Records to use:
◆ ◆ ◆ ◆ ◆

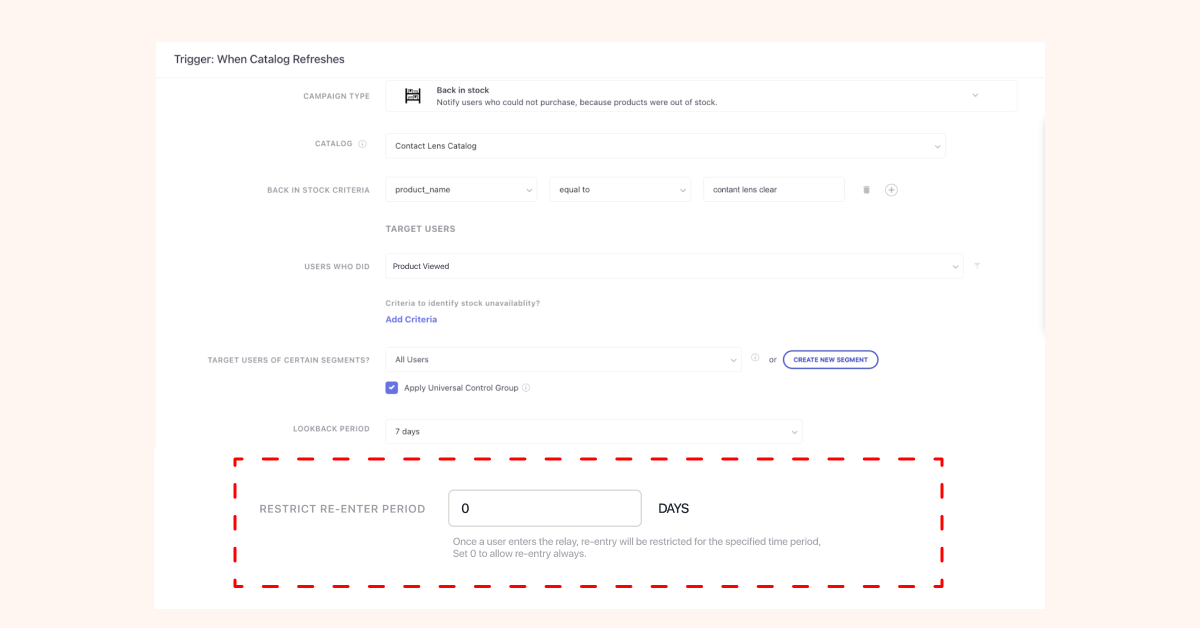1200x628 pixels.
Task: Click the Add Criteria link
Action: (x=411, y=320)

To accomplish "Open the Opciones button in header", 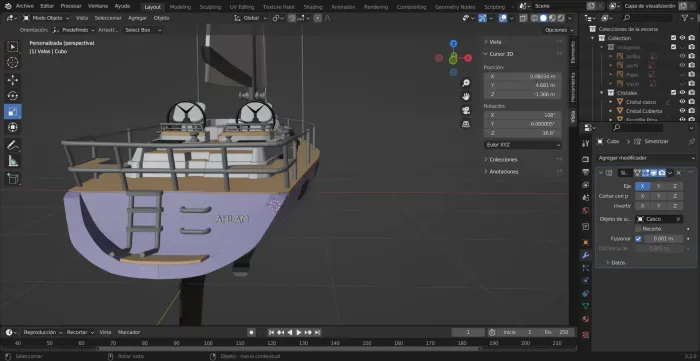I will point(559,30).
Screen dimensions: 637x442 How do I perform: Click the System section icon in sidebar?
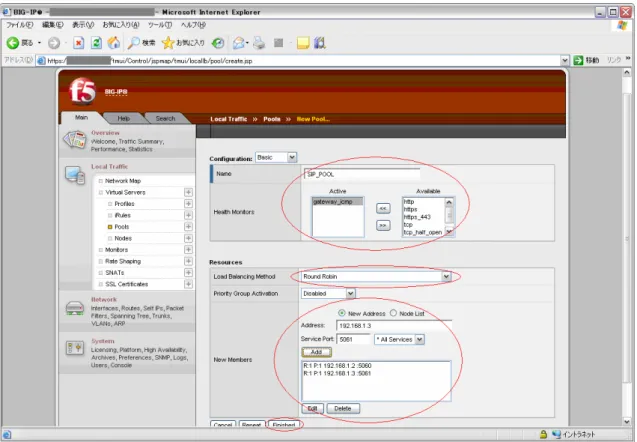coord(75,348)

◆ ◆ ◆ ◆ ◆

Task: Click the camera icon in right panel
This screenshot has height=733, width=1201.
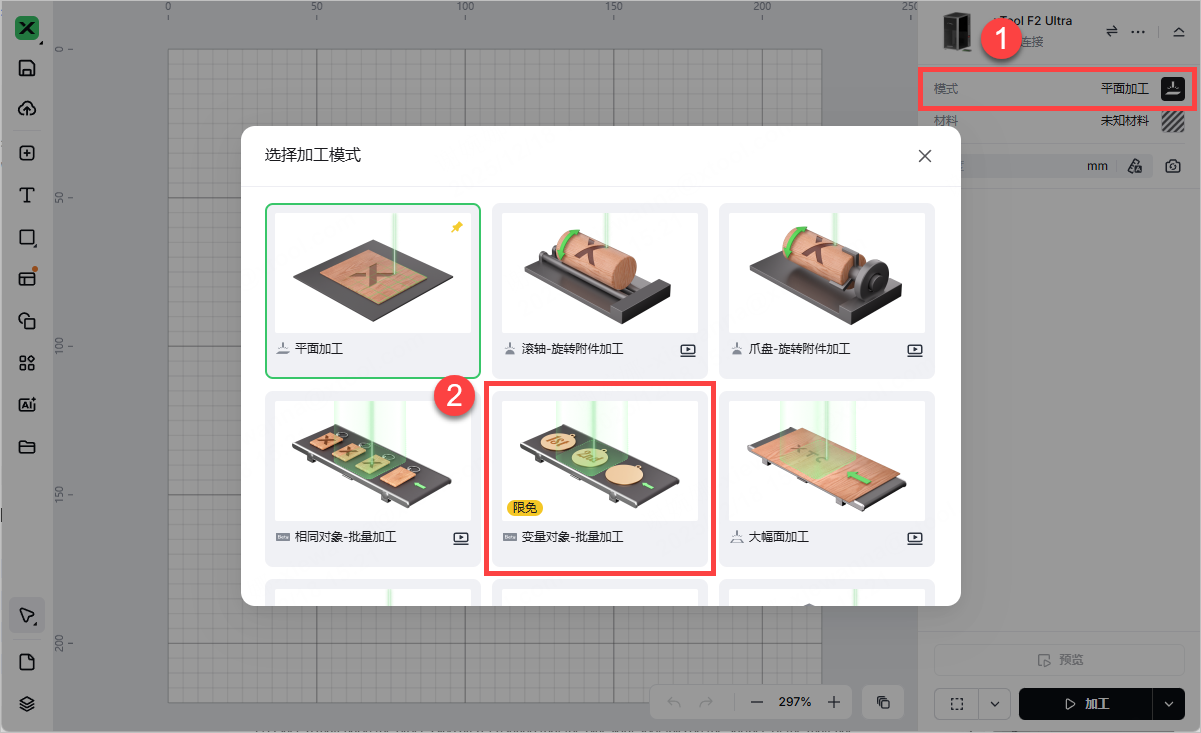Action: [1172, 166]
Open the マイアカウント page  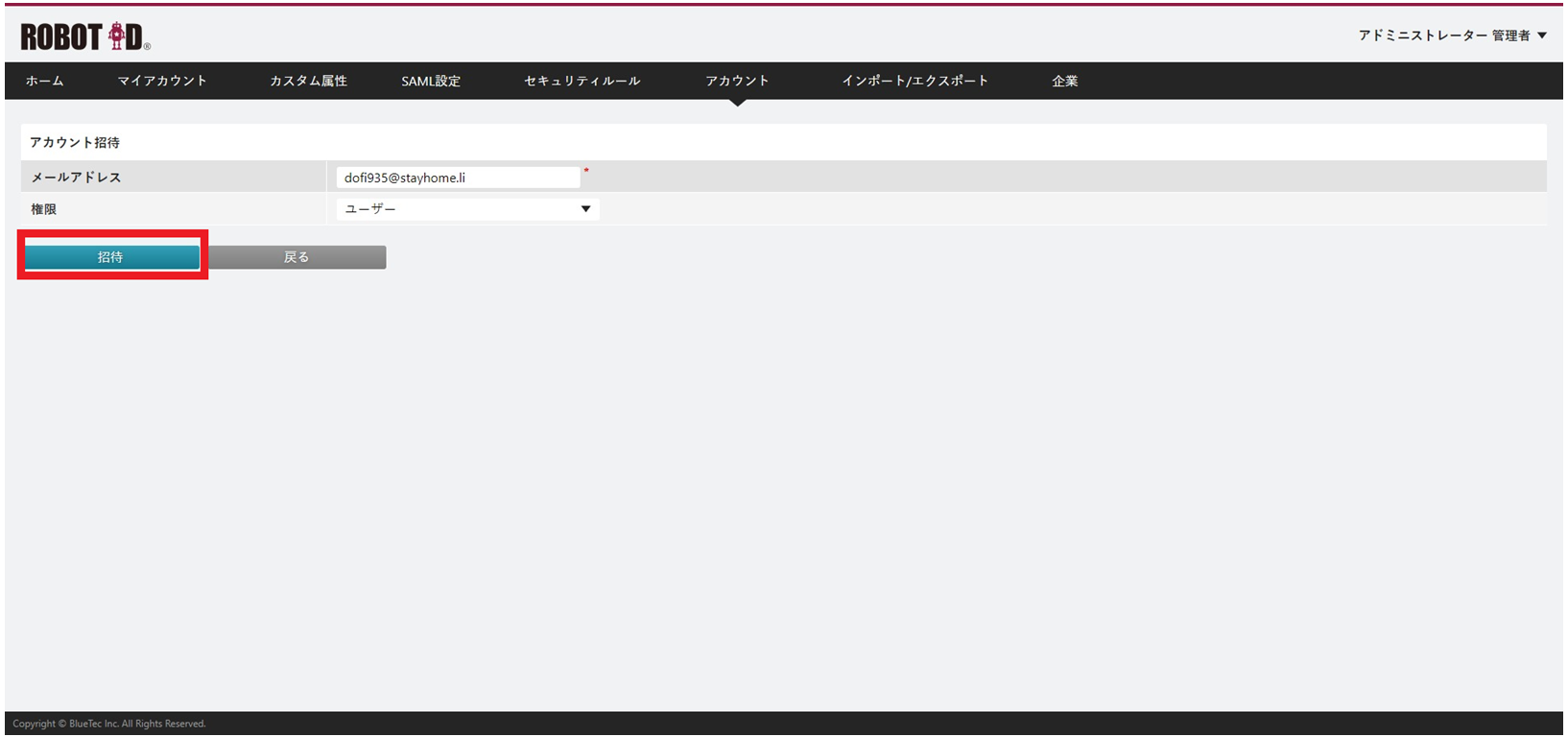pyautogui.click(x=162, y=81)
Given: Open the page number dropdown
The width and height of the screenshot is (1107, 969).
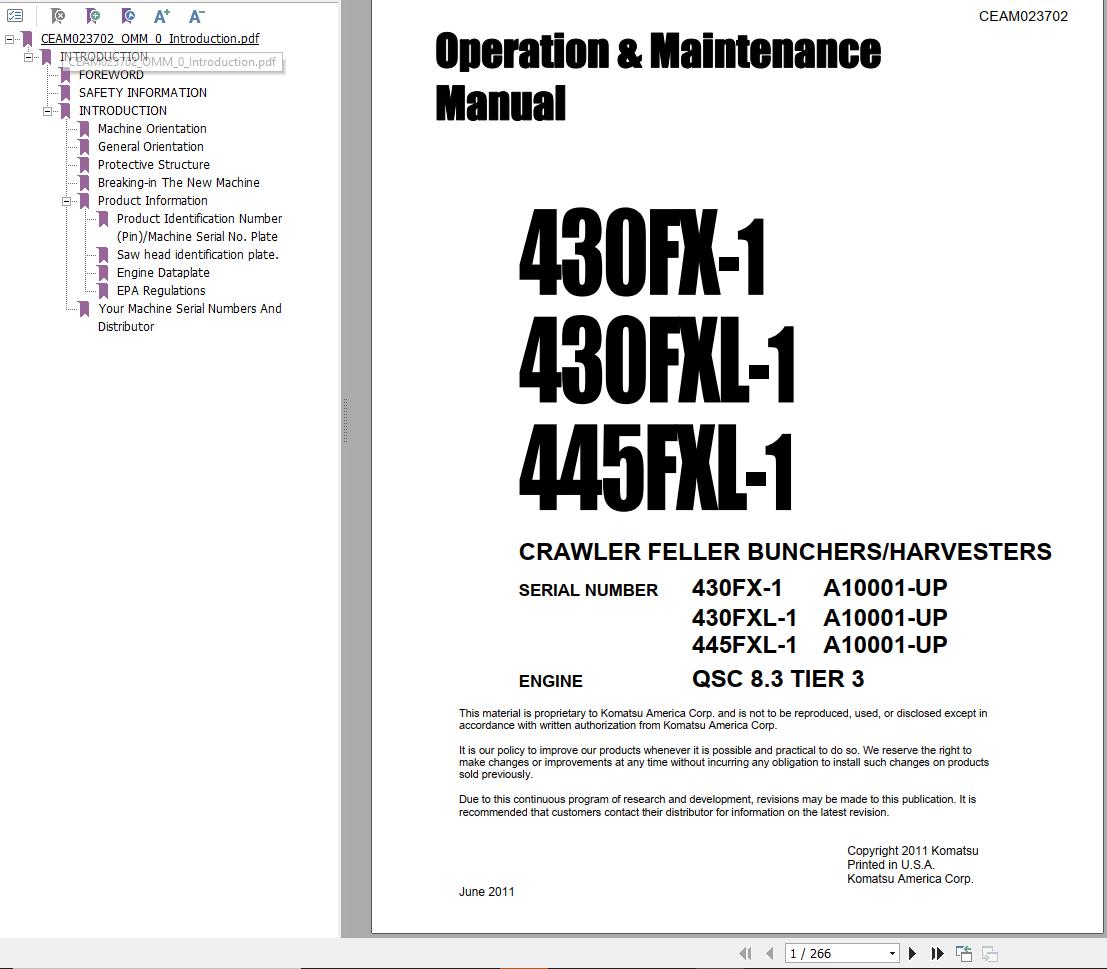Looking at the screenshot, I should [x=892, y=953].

◆ ◆ ◆ ◆ ◆

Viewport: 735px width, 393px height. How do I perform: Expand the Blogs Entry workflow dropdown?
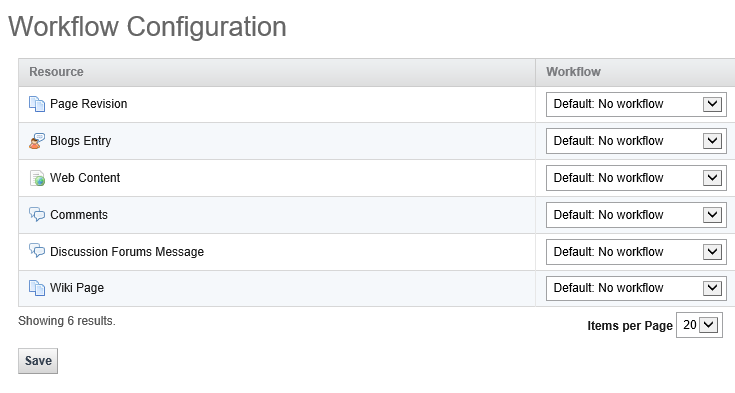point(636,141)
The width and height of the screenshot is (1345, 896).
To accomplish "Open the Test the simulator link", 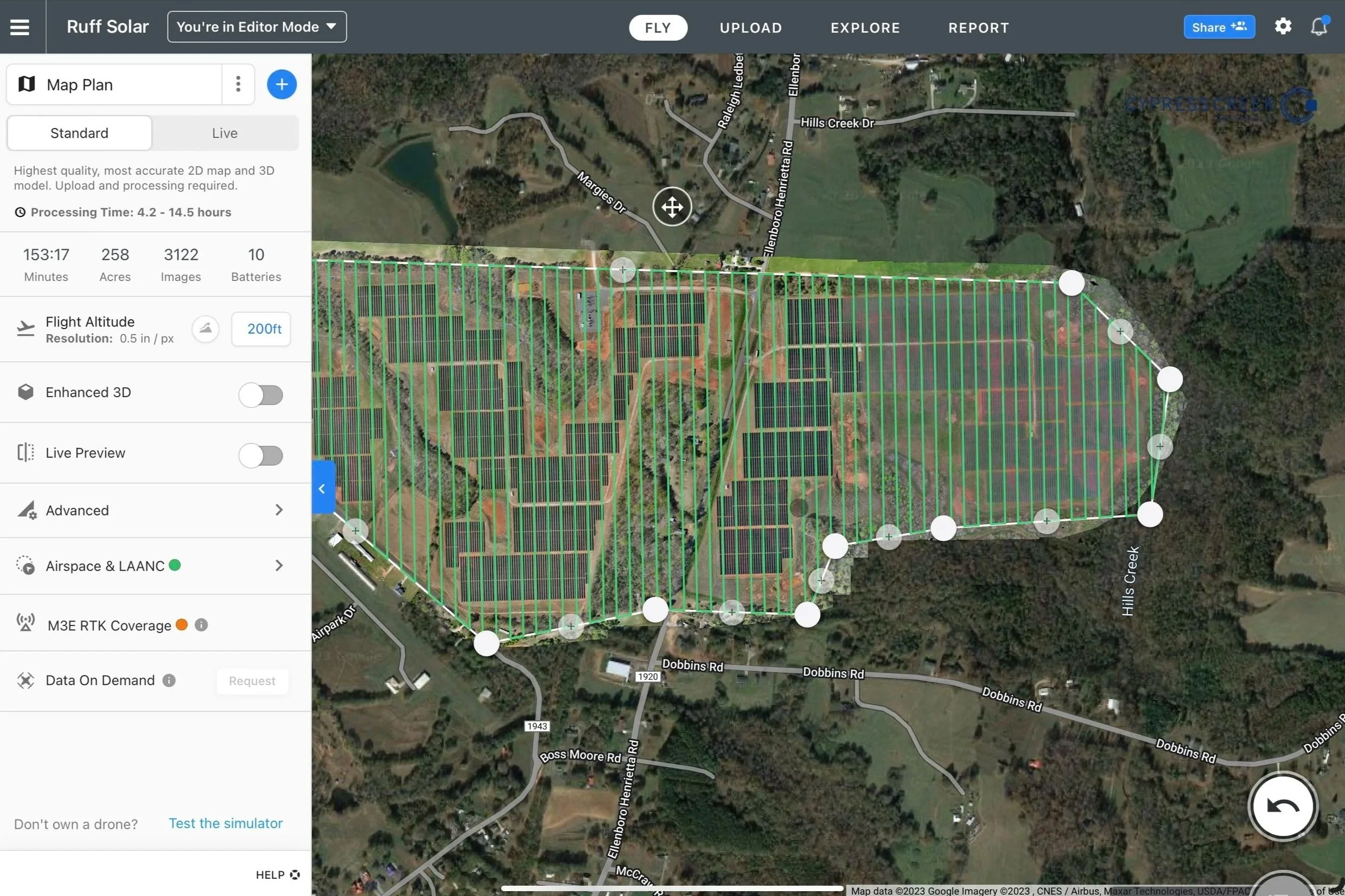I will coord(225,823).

◆ ◆ ◆ ◆ ◆

What the exercise asks: Rewrite the data starting at the line containing "Screen dimensions: 637x442" and ending at the line containing "coord(75,348)", swapping "sidebar" for "navigation menu" and keeping everything else the same. Leave out the pictures.

Final result:
Screen dimensions: 637x442 How do I perform: Click the System section icon in navigation menu?
coord(75,348)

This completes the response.